THINGS TO DO:
[1] Translate this sentence from the dragon-riding thread into Spanish: "Lighter aircraft are more affected by wind than heavier ones, so I'd think a smaller dragon would be more affected by wind than a larger one."
[2] Using the dragon-riding thread, answer each question briefly:
(a) According to Shadoe, what must you know first to compare a dragon to a plane?
(b) What did SeverinR learn from looking up jumping and bronco busting?
(c) What does the rider wear every time she rides after the mishap?
[3] Write the next reply in the dragon-riding thread, picking up after its final post.

PASSAGE:
Any turbulence would be sufficient to mess up the rider if she wasn't ready for it. Check to see if equestrians ever break their jaws whacking them on a horse that's jumping or balking (no, I don't know if this happens or not). 

Whether or not your rider would suffer injuries upon landing has a lot more to do with how the landing is accomplished–remember, the dragon routinely lands in such a way that it doesn't injure _itself_. (Which may also limit the severity of the updraft you can use: the dragon's wings need to be capable of coping with it, or the rest becomes highly rhetorical.) If the passenger is aware and paying attention by the time the landing happens, I don't see why she'd suffer any additional grief. If not, well.…

And in both cases, what probably matters most of all is how the passenger is remaining on the back of the dragon in the first place. On the one hand, this could limit her ability to do a header into the beastie; on the other, if it limited it too much, it could snap her spine in the process. And on a third hand, if she wasn't relatively secure, my guess is she'd miss the dragon's back altogether and not break anything until that sudden stop at the end.…


----------



## Shadoe (Nov 1, 2011)

If you're trying to compare your dragon to an plane, you first need to know the size of the dragon. A-37, F-15, C-5? Lighter aircraft are more affected by wind than heavier ones, so I'd think a smaller dragon would be more affected by wind than a larger one.

The rider's experience would also depend largely on the preparation. If the rider just leaped on a stray dragon and took off, without any kind of gear on dragon or rider, then chances are, there would be a lot more danger involved. If this dragon riding was a planned event, something that happened frequently, there would be steps taken to keep the rider ON the dragon, such as some sort of modified "seat belt," only with more belts.


----------



## SeverinR (Nov 1, 2011)

Thanks for the answers.

This was basically her first flight, she spent hours clinging tightly to the dragon's neck, then to tired keep that up she relaxed. I think the mishap happened the next day, she was more relaxed when they entered the desert.

The dragon did not have a saddle, because she did not expect to have a rider.

After slamming into the neck of the dragon with her jaw, she tumbled off the side except for one hand and one foot. Concussion and severe pain of the broken jaw makes for a tough time pulling herself back up even with the dragon turning to help.

Landing; with only one hand and an ankle keeping her on the dragon, almost any bump would dropped her.

The landing at the oasis in the desert (a water town) was difficult as she was barely concious and not speaking very well, but she was able to keep herself upright.

Looked up jumping and bronco busting, both have occasional broken jaw injuries.

Everytime she rides after this she wears a helmet with a full face.  Slurping meals for several days encourages safety. (in real life its weeks, but there is a magic healer involved, but bones are not strong enough for chewing for several days, and full strength weeks away.)

SUPPLIED MATERIAL:

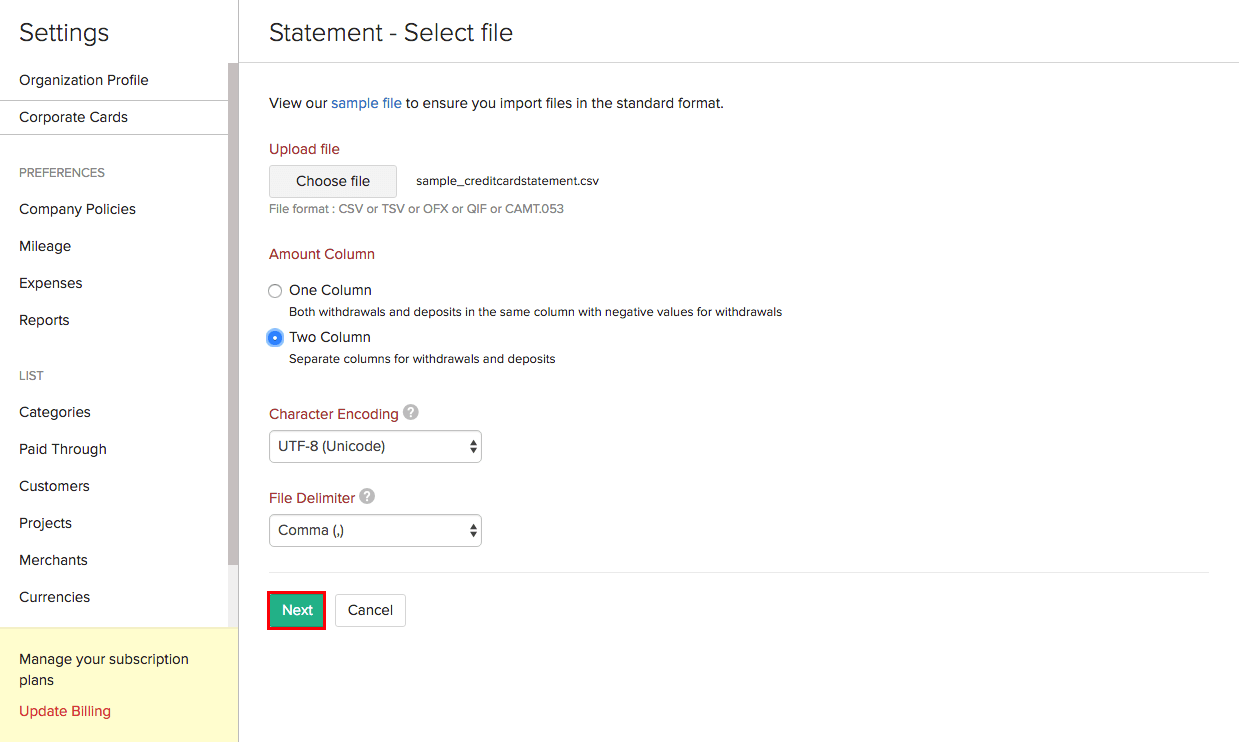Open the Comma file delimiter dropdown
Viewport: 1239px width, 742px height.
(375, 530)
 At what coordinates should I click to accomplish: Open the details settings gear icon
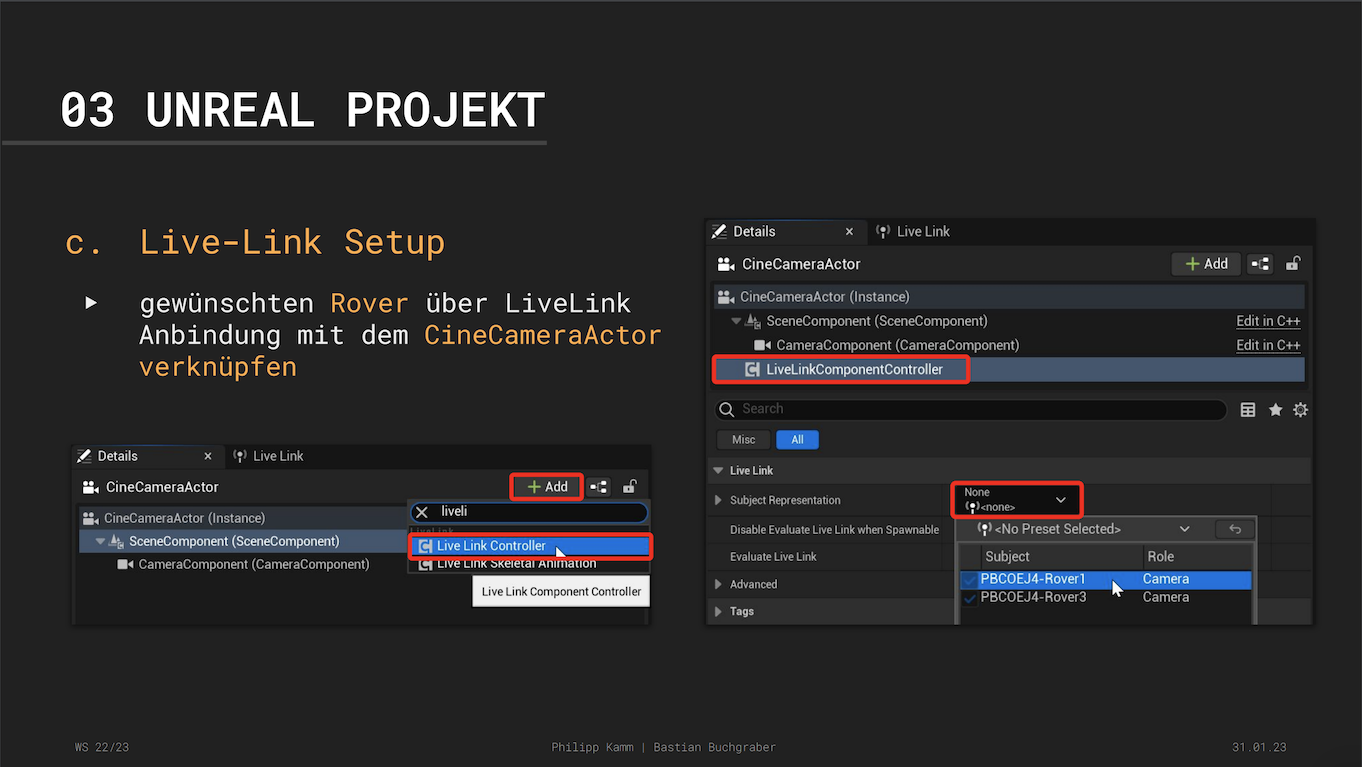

THE RESULTS:
[1] Las aeronaves más ligeras se ven más afectadas por el viento que las más pesadas, así que pensaría que un dragón más pequeño se vería más afectado por el viento que uno más grande.

[2]
(a) The size of the dragon.
(b) Both have occasional broken jaw injuries.
(c) A helmet with a full face.

[3]
----------



## Devor (Nov 6, 2011)

I think it would be hard to compare dragons to an airplane, as the planes have a different propulsion systems and a dragon would be better suited to adapt to changing turbulence than an airplane.  I'd suggest you read more about bird flight to get an idea of what would happen and leave off airplanes entirely.  In fact, I just googled it and read three paragraphs at the link below.  Updrafts are caused by thermal currents, where the ground is kind of warm.

Soaring Flight of Land Birds

So in order to get an updraft big enough to derail a dragon, I would expect something similar to volcanic activity or a forest fire occurring on the ground below.  Does that open up any plot points for you?

(edit)  I just noticed the other page I opened up seems to have diagrams and such.

http://people.eku.edu/ritchisong/554notes3.html

I didn't spend any time with it.


----------



## SeverinR (Nov 8, 2011)

Devor said:


> I think it would be hard to compare dragons to an airplane, as the planes have a different propulsion systems and a dragon would be better suited to adapt to changing turbulence than an airplane.  I'd suggest you read more about bird flight to get an idea of what would happen and leave off airplanes entirely.  In fact, I just googled it and read three paragraphs at the link below.  Updrafts are caused by thermal currents, where the ground is kind of warm.
> 
> Soaring Flight of Land Birds
> 
> ...



Amazing information in that one websight.

Actually the dragon wasn't harmed by the updraft, just the suprised new rider on her back.  Having been on jumbo jets freefalling, and sudden updrafts, so I know a dragon could experience them too.
but with this thread, I have realized my experiences were over the ocean.

Might have to distract the dragon with something and have them fly over a cliff. It would only have to distract her enough to forget she has a rookie on her back, ie forget to warn her about the cliff affect winds. 

They are flying from woods to desert around a large mountain range, it could easily drop elevation compared to the woods side. Desert wind hitting shear cliffs.


----------



## Devor (Nov 8, 2011)

SeverinR said:


> They are flying from woods to desert around a large mountain range, it could easily drop elevation compared to the woods side. Desert wind hitting shear cliffs.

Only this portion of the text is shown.